Ocidente desconfia do Irã
Já o Tages-Anzeiger, diário de Zurique, ressalta os problemas no ponto de partida do acordo. “Desde que o programa nuclear iraniano foi descoberto em 2002, o país já foi pego várias vezes ocultando informações ou transmitindo dados incorretos. Uma desconfiança profunda impregnou, portanto o relacionamento do Irã com o seu principal contra seu principal adversário, os Estados Unidos.”

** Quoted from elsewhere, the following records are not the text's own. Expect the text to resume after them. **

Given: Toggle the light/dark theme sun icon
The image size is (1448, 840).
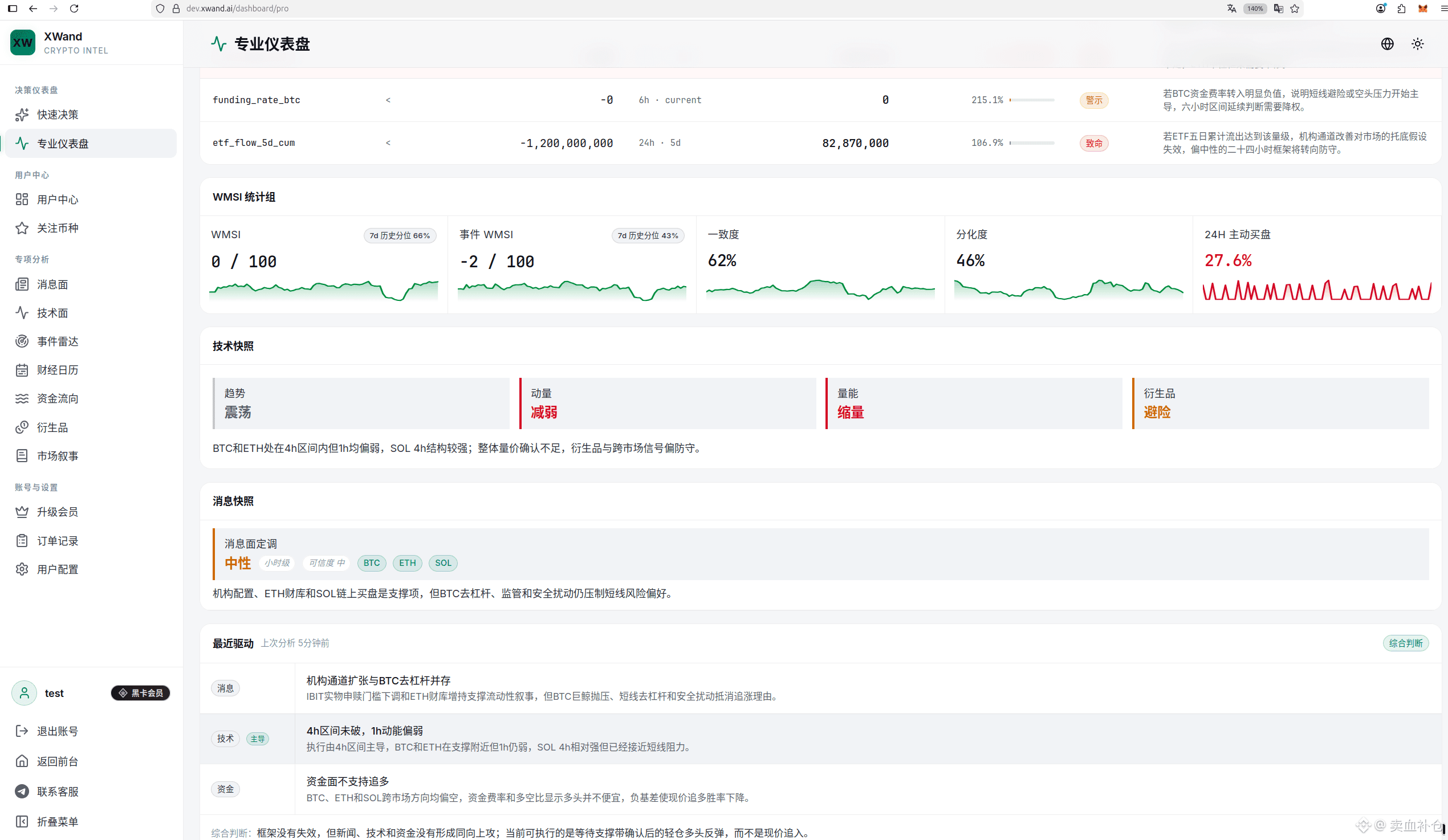Looking at the screenshot, I should click(x=1417, y=44).
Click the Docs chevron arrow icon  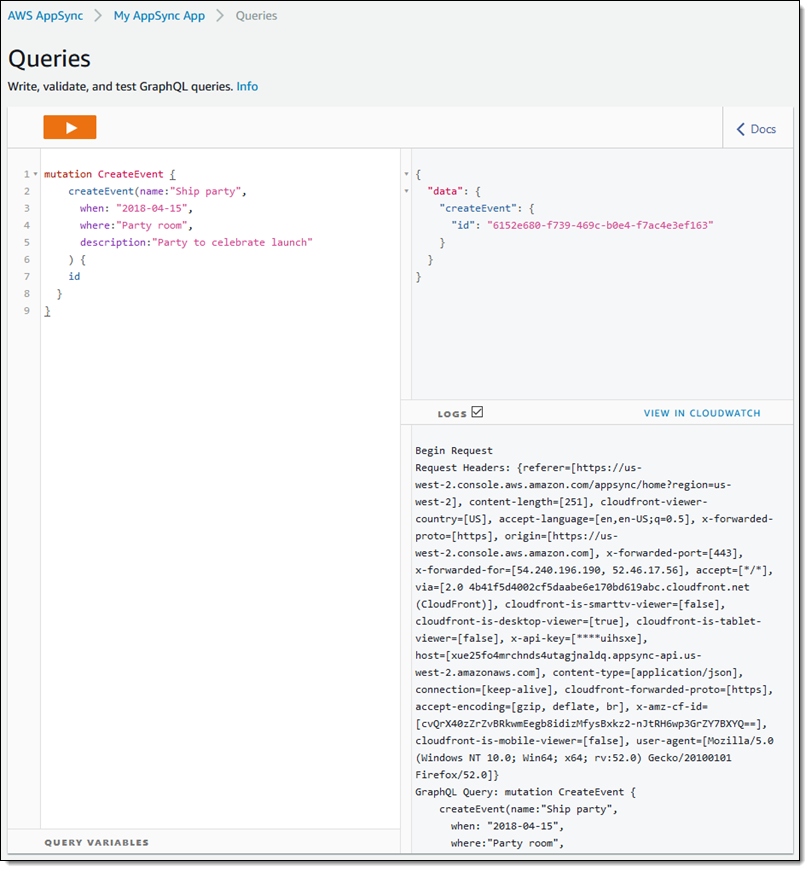tap(741, 129)
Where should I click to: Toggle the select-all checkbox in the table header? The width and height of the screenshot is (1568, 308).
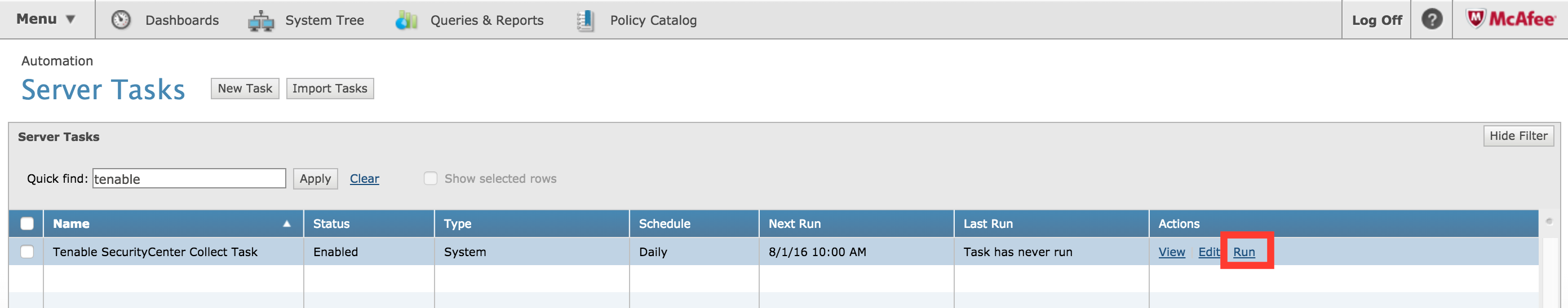coord(27,223)
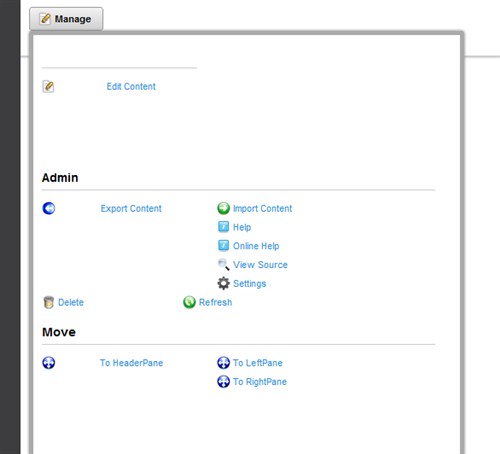This screenshot has width=500, height=454.
Task: Click the Edit Content pencil icon
Action: click(x=48, y=86)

Em todo caso, o editorialista Luciano Ferrari também considerou o anúncio realizado na madrugada de domingo em Genebra como um “ponto de transição”. “Pela primeira vez os dois lados estão dispostos, pelo menos por seis meses, a suspender a desconfiança fundamental…A escalação do conflito é interrompida temporariamente e a diplomacia ganha uma chance séria.”
Porém o jornal também vê riscos. “Se as diferenças continuarem insuperáveis em meio ano, o Irã jogar apenas com o tempo ou simplesmente não cumprir o prometido, existe uma ameaça concreta de conflito militar de consequências imprevisíveis para a região”, escreve, sem esquecer-se de citar que o país sai, sim, fortalecido através do acordo realizado. “Ele coloca de novo o Irã no cenário político internacional, fortalece o regime e modifica a correlação de forças entre as forças xiitas e sunitas no Oriente Médio. Isso em um período, onde a Primavera Árabe já desestabilizou a região inteira. A Arábia Saudita, os países do Golfo, mas também Israel, não irão aceitar sem reações o fortalecimento político de Teerã e seus aliados como a Síria ou o Hizbollah.”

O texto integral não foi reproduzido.